Main results and discussion

• Analytes: The panel comprised 27 antidiabetic compounds spanning biguanides, DPP‑4 inhibitors, SGLT2 inhibitors, sulfonylureas, glinides and thiazolidinediones (metformin, imeglimin, buformin, vildagliptin, anagliptin, alogliptin, saxagliptin, trelagliptin, omarigliptin, sitagliptin, teneligliptin, linagliptin, chlorpropamide, pioglitazone, acetohexamide, empagliflozin, gliclazide, tofogliflozin, ipragliflozin, luseogliflozin, dapagliflozin, glibenclamide, mitiglinide, canagliflozin, glimepiride, nateglinide, repaglinide).
• Sensitivity: All 27 compounds produced detectable MRM peaks at 0.1 ng/mL in whole blood. Representative MRM chromatograms at 0.1 ng/mL were obtained for each analyte.
• Linearity: Excellent linearity was reported across compound‑specific calibration ranges. Most analytes showed R or R2 values above 0.995 (R values reported; R2 similarly high), with lower upper limits for a subset (several compounds calibrated up to 100 or 200 ng/mL; 15 compounds up to 500 ng/mL).
• Accuracy and precision: At 20 ng/mL (n = 5) accuracy for all analytes fell within 80–120%. Repeatability (%RSD) was ≤ 7.9% across the panel, indicating robust precision for routine quantification in whole blood.
• Chromatographic separation: Retention times spanned ~0.78 min (metformin) to ~8.01 min (repaglinide), enabling complete separation within a short analytical window and compatibility with scheduled MRM for multiplexed detection.

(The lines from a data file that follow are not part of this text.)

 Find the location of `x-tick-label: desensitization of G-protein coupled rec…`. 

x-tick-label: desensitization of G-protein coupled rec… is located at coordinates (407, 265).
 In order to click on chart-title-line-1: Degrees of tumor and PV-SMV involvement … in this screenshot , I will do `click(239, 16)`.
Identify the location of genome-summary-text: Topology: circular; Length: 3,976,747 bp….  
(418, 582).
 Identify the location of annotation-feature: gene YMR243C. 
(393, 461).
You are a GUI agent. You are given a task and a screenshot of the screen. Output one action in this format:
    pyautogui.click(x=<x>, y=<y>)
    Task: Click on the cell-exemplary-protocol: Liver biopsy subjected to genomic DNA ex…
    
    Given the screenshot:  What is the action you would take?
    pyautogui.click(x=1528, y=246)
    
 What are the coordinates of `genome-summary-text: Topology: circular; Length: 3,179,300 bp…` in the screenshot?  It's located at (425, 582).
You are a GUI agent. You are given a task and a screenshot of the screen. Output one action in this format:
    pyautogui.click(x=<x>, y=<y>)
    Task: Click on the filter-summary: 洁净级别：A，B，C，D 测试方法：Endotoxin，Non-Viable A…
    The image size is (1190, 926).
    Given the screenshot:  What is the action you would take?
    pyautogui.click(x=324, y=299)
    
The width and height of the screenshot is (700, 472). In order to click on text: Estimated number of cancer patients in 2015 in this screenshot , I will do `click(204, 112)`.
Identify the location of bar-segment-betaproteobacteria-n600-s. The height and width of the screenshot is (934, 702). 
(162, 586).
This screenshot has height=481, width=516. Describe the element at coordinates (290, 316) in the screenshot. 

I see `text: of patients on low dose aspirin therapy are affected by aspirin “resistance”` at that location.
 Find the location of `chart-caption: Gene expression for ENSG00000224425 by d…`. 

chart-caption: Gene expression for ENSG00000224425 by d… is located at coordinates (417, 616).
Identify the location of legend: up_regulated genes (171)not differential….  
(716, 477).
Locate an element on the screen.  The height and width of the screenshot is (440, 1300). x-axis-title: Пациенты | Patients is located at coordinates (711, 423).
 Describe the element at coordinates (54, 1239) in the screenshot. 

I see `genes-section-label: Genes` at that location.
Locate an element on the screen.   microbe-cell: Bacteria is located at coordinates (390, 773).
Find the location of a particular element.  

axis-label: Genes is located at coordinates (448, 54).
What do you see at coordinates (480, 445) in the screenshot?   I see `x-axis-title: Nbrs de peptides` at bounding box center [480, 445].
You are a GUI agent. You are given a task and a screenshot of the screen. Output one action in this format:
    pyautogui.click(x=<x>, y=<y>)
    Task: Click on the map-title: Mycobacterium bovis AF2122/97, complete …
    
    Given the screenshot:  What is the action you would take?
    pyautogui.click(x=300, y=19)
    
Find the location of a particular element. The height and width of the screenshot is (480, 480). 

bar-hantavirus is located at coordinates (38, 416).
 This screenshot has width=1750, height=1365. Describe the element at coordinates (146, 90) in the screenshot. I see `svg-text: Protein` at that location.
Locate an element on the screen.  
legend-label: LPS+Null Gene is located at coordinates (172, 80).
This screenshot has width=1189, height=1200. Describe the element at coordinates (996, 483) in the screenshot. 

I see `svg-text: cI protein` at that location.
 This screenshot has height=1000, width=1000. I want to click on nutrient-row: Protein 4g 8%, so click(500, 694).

Benefits and practical applications of the method

• Single‑run quantification of a broad antidiabetic panel reduces instrument time and increases throughput compared with multiple targeted assays.
• High sensitivity (~0.1 ng/mL) and wide dynamic ranges suit both low‑level exposure detection and therapeutic/overdose quantification.
• Compatibility with an existing LC/MS/MS Forensic Toxicology Database facilitates integration into forensic and clinical toxicology workflows and parallel analysis of other drug classes.
• Simple, small‑volume sample prep (100 µL whole blood) using Micro Volume QuEChERS supports limited‑volume or post‑mortem samples and streamlines processing in high‑throughput laboratories.

Future trends and potential uses

• Panel expansion: Inclusion of emerging antidiabetic agents, metabolites and relevant adulterants to cover evolving misuse patterns.
• Stable isotope standards: Use of isotope‑labeled internal standards for each analyte would further improve quantitative accuracy and matrix compensation across diverse blood matrices.
• Automation and sample tracking: Integrating robotic extraction and automated data processing would increase throughput for routine forensic labs.
• Hybrid strategies: Combining targeted triple quadrupole quantification with high‑resolution LC–MS screening could provide both sensitive quant and untargeted suspect screening in a two‑tiered workflow.
• Alternative matrices: Method adaptation and validation for plasma, serum, oral fluid and dried blood spots would broaden clinical and field‑applicable testing scenarios.
• Regulatory implementation: Standardization and interlaboratory validation would support adoption for clinical toxicology, therapeutic drug monitoring and forensic casework.

Conclusion

The presented LC–MS/MS assay on the Nexera X3/LCMS‑8050RX platform demonstrates a practical, sensitive and precise approach to simultaneously quantify 27 antidiabetic drugs in 100 µL whole blood using a simple Micro Volume QuEChERS extraction. The method achieves detection at ~0.1 ng/mL, robust linearity and acceptable accuracy and precision, and is directly compatible with forensic toxicology workflows—supporting efficient casework, overdose investigations and monitoring of non‑medical use.

Reference

• Wasim Rauf Kadri, Khalid Raza, Comparison of Different Antidiabetic Medication Classes: Efficacy and Safety, European Journal of Cardiovascular Medicine, Vol. 15, Oct. 2025, p. 223–227.